> DOCUMENT SECTION:
>> BEGIN

2nd order Differential Eq. - Reduction of Order

  • Thread starter leonida
  • Start date
  • #1
10
0
I have a problem with differential equations - 2nd order - reduction of order

my problem is as follows:
[tex](x − 1)y" − xy' + y = 0 , x > 1 ; y_1(x) = e^x[/tex]

solving this type of diff. eq. says to use [tex]y=y_1(x)V(x)[/tex] which gives me [tex]y=Ve^x[/tex] differentiating y gives me
[tex]y'=V'e^x[/tex] &
[tex]y''=V''e^x[/tex]

when pluged into original equation i have

[tex](x-1)e^xV''-xe^xV'=0[/tex] with substitution [tex] V'=u[/tex]

from this point on i am not sure whether i should omit (x-1) since x>1 and cannot be zero, or should i include it. But no matter which road i take, i get a solution that includes some combination of ex . book gives me solution as x, which, upon check is the right solution.. help how to get there is appreciated !

>> END

> DATA LISTING:
>> BEGIN

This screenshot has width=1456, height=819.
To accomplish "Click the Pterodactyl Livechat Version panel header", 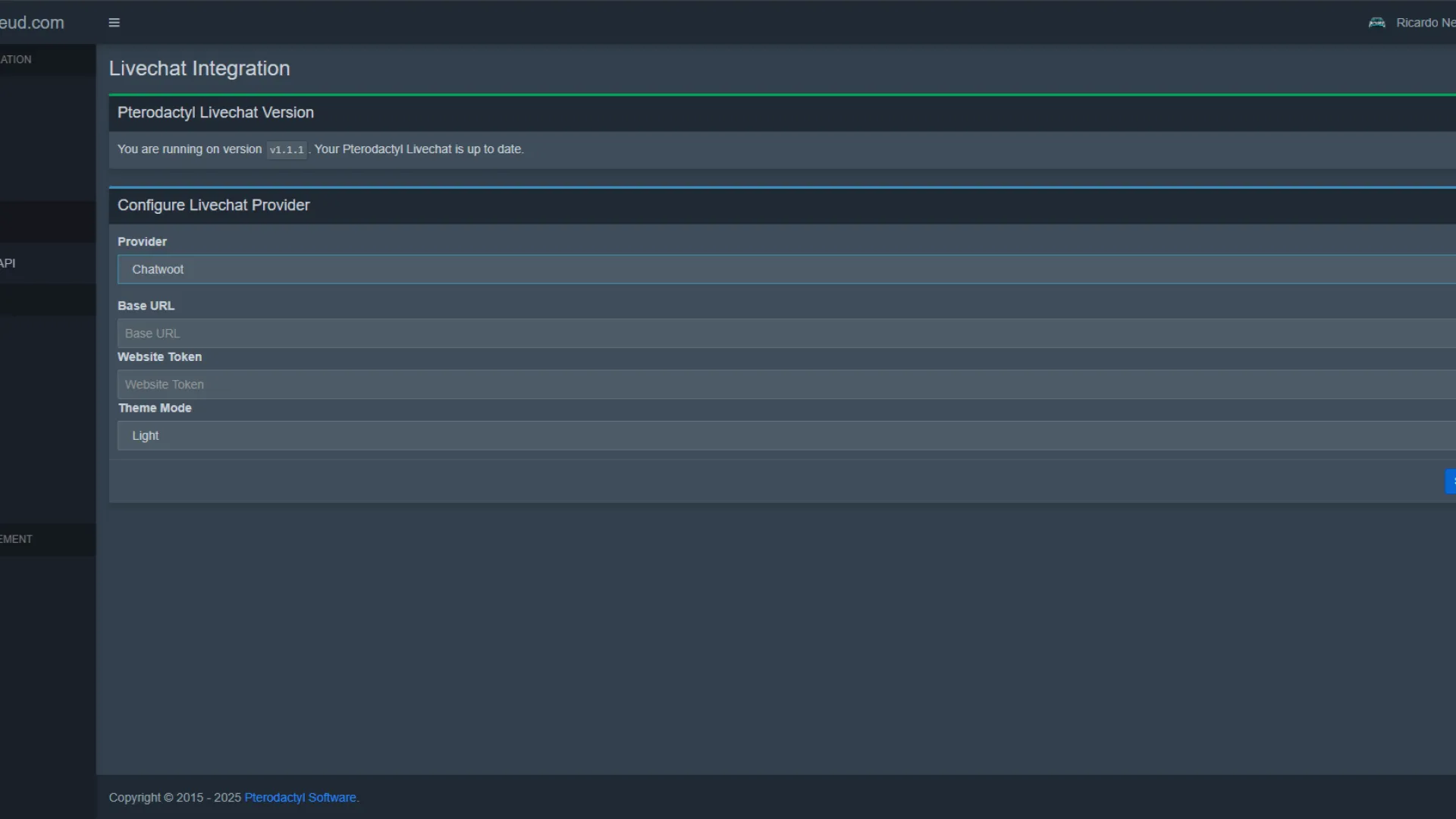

>> END
>> BEGIN

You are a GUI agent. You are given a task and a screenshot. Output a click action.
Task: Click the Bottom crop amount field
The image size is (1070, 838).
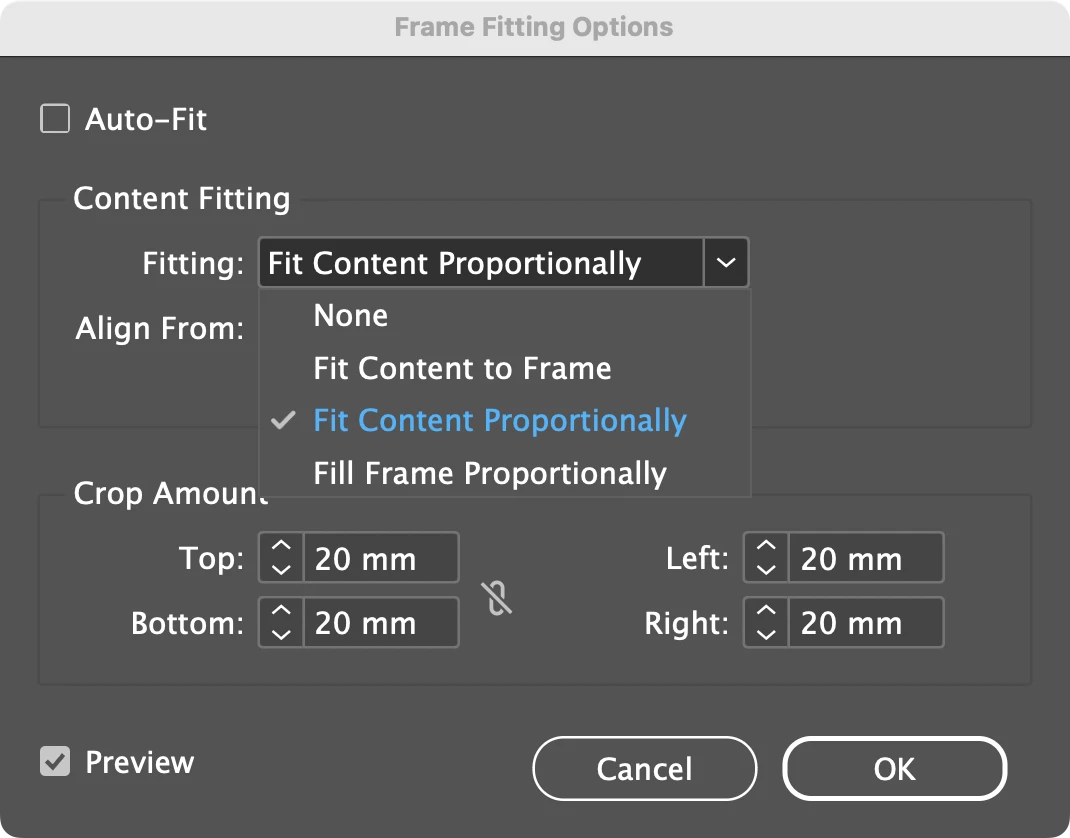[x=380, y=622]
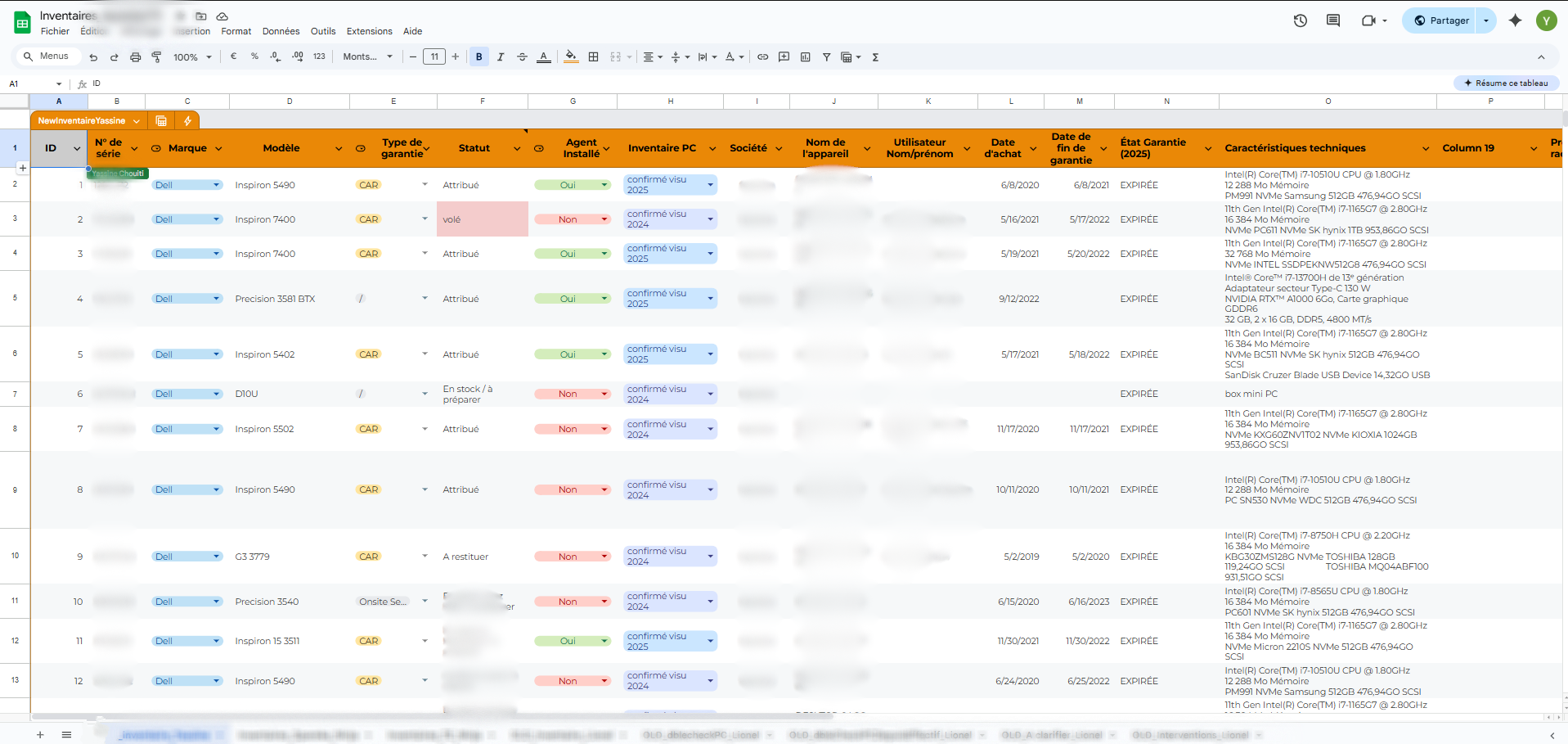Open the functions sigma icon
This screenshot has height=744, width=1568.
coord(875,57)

>> END
>> BEGIN

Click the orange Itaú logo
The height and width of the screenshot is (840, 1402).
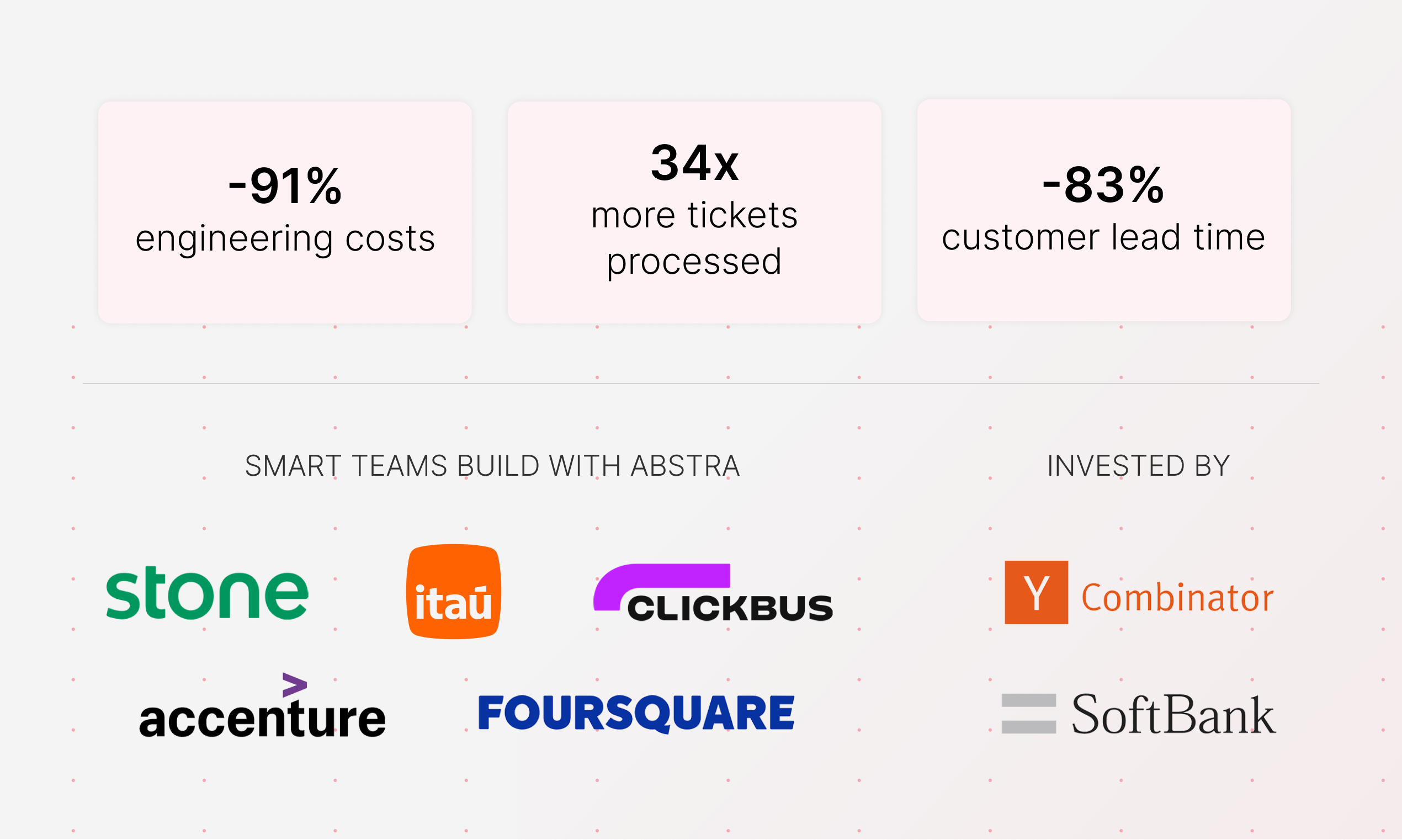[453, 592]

>> END

> THINGS TO DO:
**A.** In the records, starting at the line that contains "This screenshot has width=1456, height=819." and ending at the line that contains "the Pterodactyl Livechat", change "panel header" to "section heading" and write those lines out again with everything else left the same. Leave the pictures out of your answer.
**B.** Pick up the forum thread on reduction of order for a second-order differential equation right after its last sentence, and keep it going.
The forum thread and the records have nothing to do with each other.

> ANSWERS BELOW:
**A.**
This screenshot has width=1456, height=819.
To accomplish "Click the Pterodactyl Livechat Version section heading", 

**B.**
 

Answers and Replies

  • #2
106
2
Don't forget the product rule when differentiating.
 
  • #3
10
0
206,
thanks for the help. i always forget to apply this rule.. but still this does not lead me to the answer....

so.. i Have
[tex]y=Ve^x[/tex]
[tex]y'=V'e^x + Ve^x[/tex]
[tex]y''=V''e^x + 2V'e^x+Ve^x[/tex]
pluging back in original equations gives me
[tex](x-1)V''e^x+2V'e^x+V'xe^x=0[/tex]
setting all the members with V=0 and factoring out ex, since it cannot be zero i am left with
[tex](x-1)V''+V'(x+2)=0[/tex]
substituting V'=u
[tex]u'=-u (x+2)/(x-1)[/tex]
[tex]du/u=-(x+2)dx/(x-1)[/tex]
this gives me wild answer, and i need to be at y2=x


help please...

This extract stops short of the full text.